This project scrapes Wikipedia using BeautifulSoup, starting from a seed page and following hyperlinks to related pages. The goal is to produce structured nodes (pages visited) and edges (links between pages), which can then be loaded into a graph database or analyzed directly. The original seed used in class was Artificial intelligence
- Node & edge extraction from Wikipedia articles (metadata + outbound links).
- Polite crawling with delays; respects
robots.txtdisallow rules. - CSV outputs ready for downstream graph tooling or analytics.
- Automation via Airflow and containerization via Docker for reproducible runs.
- page_title, url, categories, last_modified (from the page’s info tab).

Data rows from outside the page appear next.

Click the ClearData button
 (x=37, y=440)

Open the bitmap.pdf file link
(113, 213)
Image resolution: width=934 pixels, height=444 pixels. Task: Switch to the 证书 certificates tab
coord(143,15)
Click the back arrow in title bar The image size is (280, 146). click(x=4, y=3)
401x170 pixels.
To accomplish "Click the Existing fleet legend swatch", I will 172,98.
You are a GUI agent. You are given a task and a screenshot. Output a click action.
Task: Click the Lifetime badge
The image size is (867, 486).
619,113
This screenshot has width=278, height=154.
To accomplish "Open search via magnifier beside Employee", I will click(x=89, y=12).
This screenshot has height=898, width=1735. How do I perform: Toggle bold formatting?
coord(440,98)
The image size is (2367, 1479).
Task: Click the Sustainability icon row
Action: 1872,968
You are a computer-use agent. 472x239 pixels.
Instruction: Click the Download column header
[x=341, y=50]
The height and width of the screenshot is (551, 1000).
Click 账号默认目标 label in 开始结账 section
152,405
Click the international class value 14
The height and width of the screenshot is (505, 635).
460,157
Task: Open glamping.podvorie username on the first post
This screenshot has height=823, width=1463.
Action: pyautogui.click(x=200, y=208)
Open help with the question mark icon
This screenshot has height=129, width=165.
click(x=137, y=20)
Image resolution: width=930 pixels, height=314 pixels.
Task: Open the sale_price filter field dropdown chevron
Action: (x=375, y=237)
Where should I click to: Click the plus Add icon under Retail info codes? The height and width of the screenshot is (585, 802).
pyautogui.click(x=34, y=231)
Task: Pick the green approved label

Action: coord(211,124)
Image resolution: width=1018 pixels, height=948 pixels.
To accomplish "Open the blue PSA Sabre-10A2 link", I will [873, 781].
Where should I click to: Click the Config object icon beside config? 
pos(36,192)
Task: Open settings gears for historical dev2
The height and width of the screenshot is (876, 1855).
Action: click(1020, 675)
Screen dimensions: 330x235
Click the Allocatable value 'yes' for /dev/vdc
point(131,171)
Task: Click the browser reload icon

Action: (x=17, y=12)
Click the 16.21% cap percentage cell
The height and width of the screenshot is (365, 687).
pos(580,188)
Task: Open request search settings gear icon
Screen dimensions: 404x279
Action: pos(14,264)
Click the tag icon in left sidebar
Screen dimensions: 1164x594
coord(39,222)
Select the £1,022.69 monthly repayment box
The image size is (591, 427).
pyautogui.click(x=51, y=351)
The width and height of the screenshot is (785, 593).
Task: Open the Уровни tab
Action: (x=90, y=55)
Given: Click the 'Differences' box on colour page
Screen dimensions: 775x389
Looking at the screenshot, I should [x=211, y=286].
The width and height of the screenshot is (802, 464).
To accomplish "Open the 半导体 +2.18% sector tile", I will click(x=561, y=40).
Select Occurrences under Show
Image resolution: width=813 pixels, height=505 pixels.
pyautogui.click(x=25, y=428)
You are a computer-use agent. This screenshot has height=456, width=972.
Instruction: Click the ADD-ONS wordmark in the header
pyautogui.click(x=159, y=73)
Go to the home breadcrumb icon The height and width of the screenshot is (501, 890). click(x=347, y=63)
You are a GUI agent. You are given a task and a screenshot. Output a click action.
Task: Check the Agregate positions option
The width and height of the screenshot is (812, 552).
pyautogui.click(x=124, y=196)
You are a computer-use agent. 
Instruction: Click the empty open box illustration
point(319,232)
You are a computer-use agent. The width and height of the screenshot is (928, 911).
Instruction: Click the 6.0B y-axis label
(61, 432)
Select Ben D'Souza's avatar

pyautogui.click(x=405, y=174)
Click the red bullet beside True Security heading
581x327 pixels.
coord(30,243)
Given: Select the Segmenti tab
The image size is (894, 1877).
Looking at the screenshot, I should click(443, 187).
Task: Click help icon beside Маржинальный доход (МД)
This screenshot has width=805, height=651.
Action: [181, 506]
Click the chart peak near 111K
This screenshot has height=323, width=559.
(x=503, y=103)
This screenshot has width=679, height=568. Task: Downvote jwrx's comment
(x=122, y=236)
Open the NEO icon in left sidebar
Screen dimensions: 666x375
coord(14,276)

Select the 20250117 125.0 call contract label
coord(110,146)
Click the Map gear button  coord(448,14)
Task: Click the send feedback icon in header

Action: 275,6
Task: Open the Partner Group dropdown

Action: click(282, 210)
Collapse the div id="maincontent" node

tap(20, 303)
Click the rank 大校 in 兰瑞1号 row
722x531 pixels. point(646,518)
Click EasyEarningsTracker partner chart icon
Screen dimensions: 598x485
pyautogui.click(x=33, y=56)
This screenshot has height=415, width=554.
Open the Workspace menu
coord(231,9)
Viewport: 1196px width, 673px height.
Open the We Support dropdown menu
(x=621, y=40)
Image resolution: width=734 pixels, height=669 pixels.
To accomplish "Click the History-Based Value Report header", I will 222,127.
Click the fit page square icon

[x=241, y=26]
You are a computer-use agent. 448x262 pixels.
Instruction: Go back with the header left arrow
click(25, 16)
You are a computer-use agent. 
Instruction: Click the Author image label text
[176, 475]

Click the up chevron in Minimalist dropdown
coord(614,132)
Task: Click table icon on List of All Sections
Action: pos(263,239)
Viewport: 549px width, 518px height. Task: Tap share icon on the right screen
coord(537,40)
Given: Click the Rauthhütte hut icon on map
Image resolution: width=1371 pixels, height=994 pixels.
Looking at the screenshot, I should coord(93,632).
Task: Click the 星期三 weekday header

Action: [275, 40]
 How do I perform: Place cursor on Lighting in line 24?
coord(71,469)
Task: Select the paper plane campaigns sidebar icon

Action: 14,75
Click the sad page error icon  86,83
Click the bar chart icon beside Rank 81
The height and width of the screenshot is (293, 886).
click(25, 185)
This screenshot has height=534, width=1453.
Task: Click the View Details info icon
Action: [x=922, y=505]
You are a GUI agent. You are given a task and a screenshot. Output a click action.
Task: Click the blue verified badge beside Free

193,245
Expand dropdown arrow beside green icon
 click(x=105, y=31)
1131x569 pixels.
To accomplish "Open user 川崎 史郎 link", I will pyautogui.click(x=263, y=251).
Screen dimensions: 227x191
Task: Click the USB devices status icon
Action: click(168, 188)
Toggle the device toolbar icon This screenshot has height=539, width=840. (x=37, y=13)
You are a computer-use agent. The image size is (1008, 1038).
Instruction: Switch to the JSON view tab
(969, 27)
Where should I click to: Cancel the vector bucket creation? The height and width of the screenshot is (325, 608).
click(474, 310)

- source_url, target_url (directed edge representing an outgoing link).
Default seed used during the course:
/wiki/Artificial_intelligence. You can change the seed in your script/config.
- Language: Python
- Web Scraping: BeautifulSoup4
- Data Manipulation: Pandas
- Containerization: Docker
- Automation: Apache Airflow
- Version Control: Git/GitHub
To setup this project locally, ensure you have:
| Requirement | Version |
|---|---|
| Python | 3.11+ |
| Git | 2.30+ |
| Docker | Optional — Docker Desktop 4.0+ (Engine 20.10+) |
| Airflow | Optional — 2.7+ for scheduling/orchestration |
The following indicates a quick step-by-step to run the project using Command Prompt.
REM 1) Clone the repo (pick one)
git clone git@github.com:KubangPawis/wikipedia-knowledge-graph.git
git clone https://github.com/KubangPawis/wikipedia-knowledge-graph.git
REM 2) Go into the project folder
cd /d C:\path\to\wiki_graph
REM 3) Create and activate a Python 3.11 virtual environment
py -3.11 -m venv venv
venv/Scripts/Activate.ps1
REM 4) Install dependencies
python -m pip install -U pip
python -m pip install -r requirements.txt- Run the scraper locally
Adjust paths/module names to match your repo layout (e.g., main.py).
python main.py
- Configure your seed page (e.g., Artificial intelligence) inside
main.pyor a config file. - The scraper visits the seed, collects metadata and outgoing links, and writes CSVs.
- (Optional) Run with Apache Airflow
- Use the provided DAG (e.g.,
wiki_scraper_dag.py) to schedule ETL runs. - Enable the DAG in the Airflow UI and trigger a run to orchestrate extract → transform → load.
- (Optional) Containerize with Docker
- Build and run to ensure consistent environments across machines.
The course implementation used Pandas in-memory during runtime and exported CSVs at the end of a session.
Below is an illustration of the project pipeline:
CSV files are written under an output directory (e.g., extracted_data/):
wiki_nodes.csv— page-level metadata (example class run: 11 records, 4 columns)wiki_edges.csv— directed links (example class run: ~4,266 records, 2 columns)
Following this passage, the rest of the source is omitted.